Namun, Cooper memilih untuk tidak melanjutkan penggunaan A.I. untuk penulisan kotbah, dengan mempertanyakan apakah A.I. dapat menyampaikan kebenaran spiritual secara otentik, atau seperti yang dikemukakan oleh The Times: Dapatkah Tuhan berbicara melalui A.I.?
“Itu adalah pertanyaan yang banyak orang Kristen di internet tidak suka sama sekali karena menimbulkan rasa takut,” kata Mr. Cooper kepada The Times. “Mungkin ada alasan yang baik. Tapi saya pikir itu adalah pertanyaan yang layak.”
Para ahli agama telah membuat perbandingan antara potensi transformasi A.I. dan pergeseran teknologi historis, seperti mesin cetak atau kemunculan radio. Namun, risiko A.I., terutama kecenderungannya untuk menghasilkan halusinasi, sangat jelas.
Misalnya, Rabbi Bot, menciptakan kutipan dari filsuf Yahudi Maimonides selama kotbahnya, menggambarkan bahaya misinformasi dalam konteks sakral, seperti yang dilaporkan oleh The Times.
Bagi beberapa pemimpin, kekhawatiran terletak pada kehilangan pertumbuhan pribadi yang datang dengan penulisan kotbah tradisional. Pastor Thomas Costello dari Honolulu khawatir A.I. mungkin menghambat pendeta dari mengasah kemampuannya, yang seringkali berasal dari tahun-tahun refleksi dan pengalaman, seperti yang dilaporkan oleh The Times.
Alat A.I. berbasis iman juga telah memicu minat di antara para pengusaha teknologi. Joe Suh, pendiri Pastors.ai, menciptakan chatbot khusus yang menjawab pertanyaan baik logistik maupun spiritual. Chatbot milik Pak Suh dilatih menggunakan arsip khotbah gereja dan informasi situs web, demikian dilaporkan oleh The Times.
Namun, menurut Pak Suh, sekitar 95 persen pengguna mengajukan pertanyaan praktis, seperti waktu ibadah, daripada menjelajahi masalah spiritual yang lebih dalam, kata The Times.
Sementara beberapa pemimpin melihat A.I. sebagai alat untuk meningkatkan keterlibatan dengan generasi yang akrab dengan teknologi, yang lain menekankan pentingnya melestarikan aspek personal dan komunal dari ibadah.

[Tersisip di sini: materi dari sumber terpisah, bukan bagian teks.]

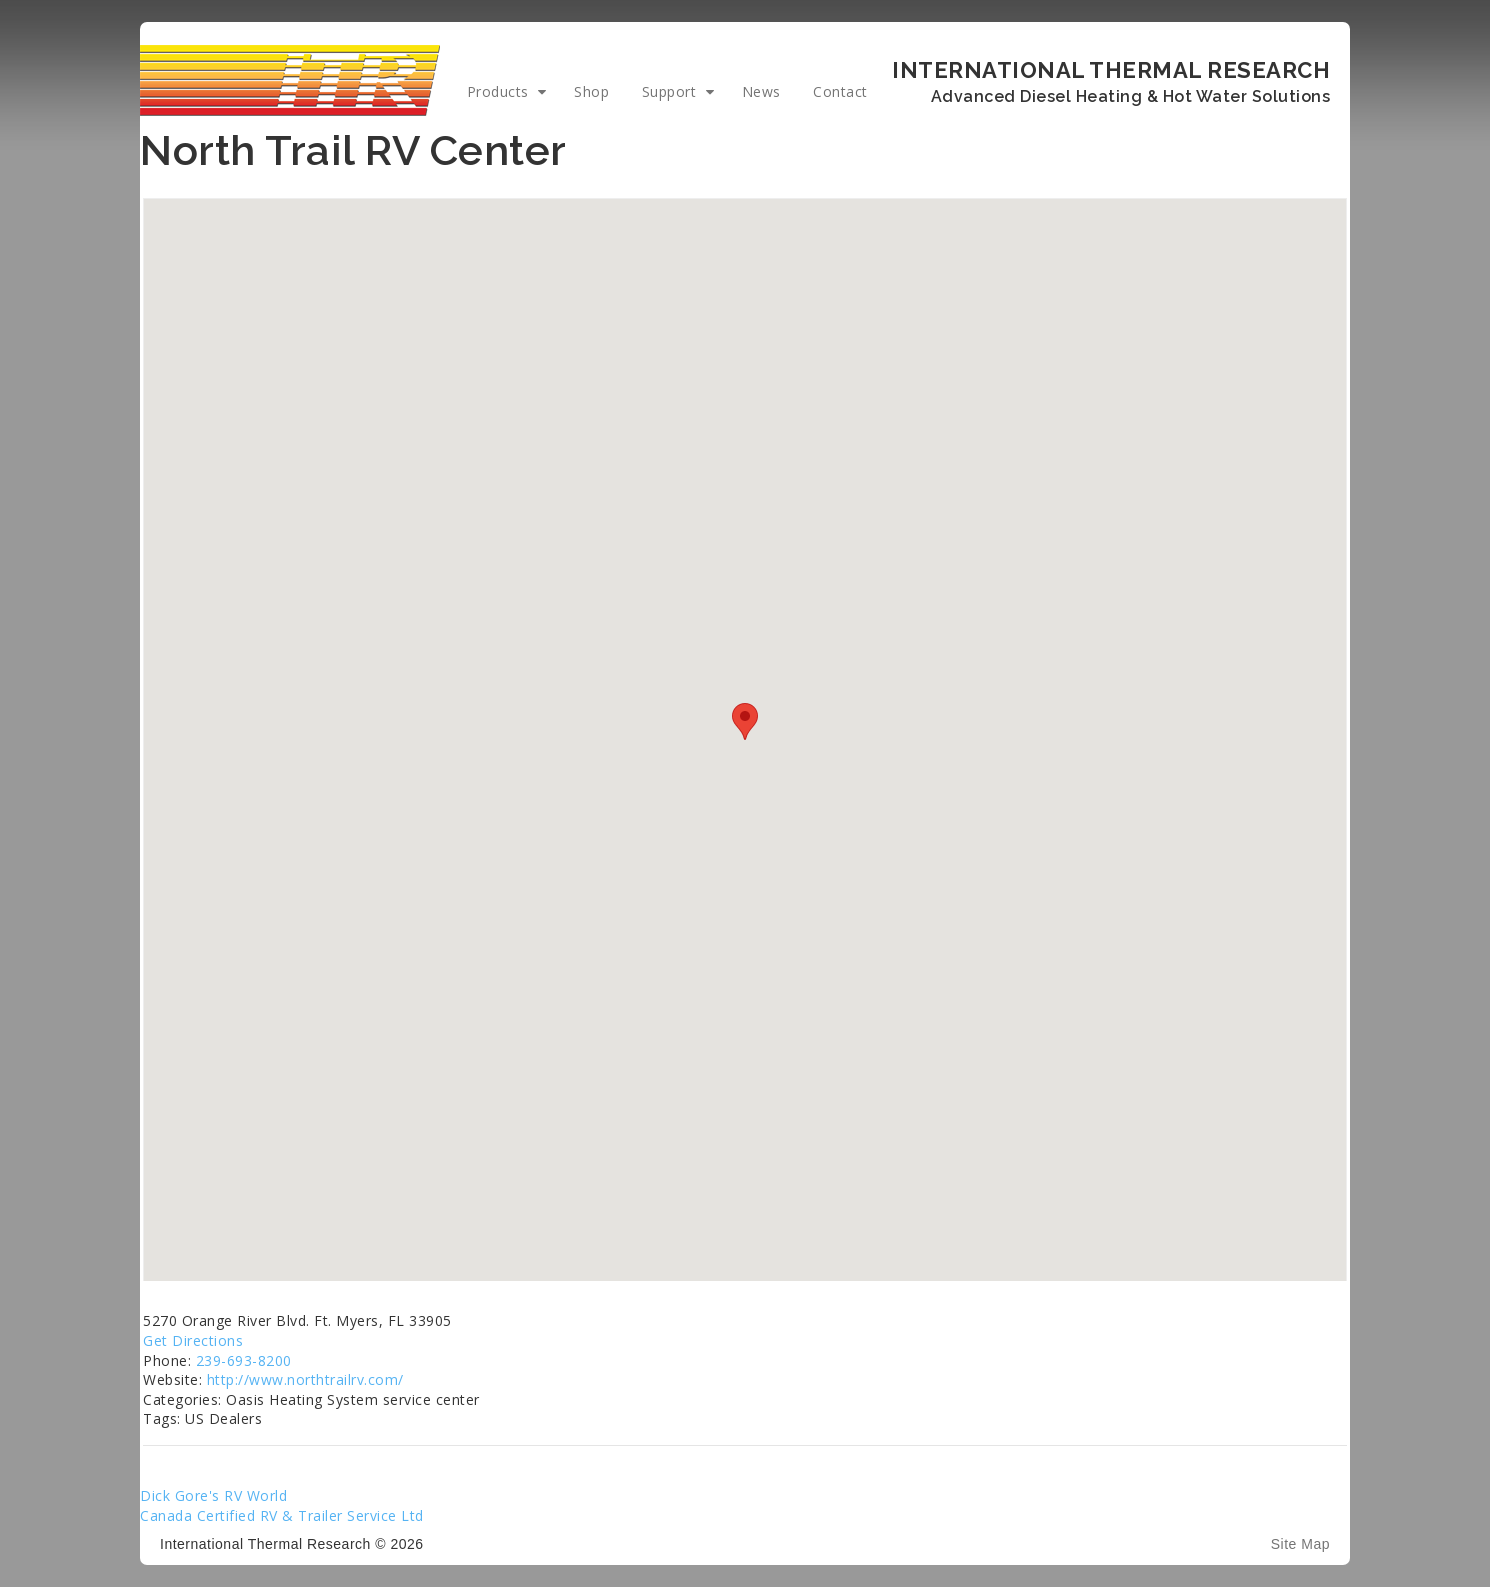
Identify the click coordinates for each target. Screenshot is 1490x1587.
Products (498, 91)
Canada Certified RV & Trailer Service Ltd (282, 1515)
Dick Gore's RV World (213, 1495)
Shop (591, 91)
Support (669, 91)
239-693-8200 (244, 1360)
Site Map (1300, 1544)
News (761, 91)
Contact (840, 91)
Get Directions (193, 1340)
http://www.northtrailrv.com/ (305, 1379)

Saat A.I. mengaburkan batas antara manusia dan mesin, meniru otoritas spiritual dan membentuk ulang bimbingan dalam kesehatan mental, ini menimbulkan pertanyaan mendalam tentang struktur kepemimpinan berdasarkan gender tradisional, dan mempengaruhi tradisi agama yang mengecualikan wanita dari peran seperti itu.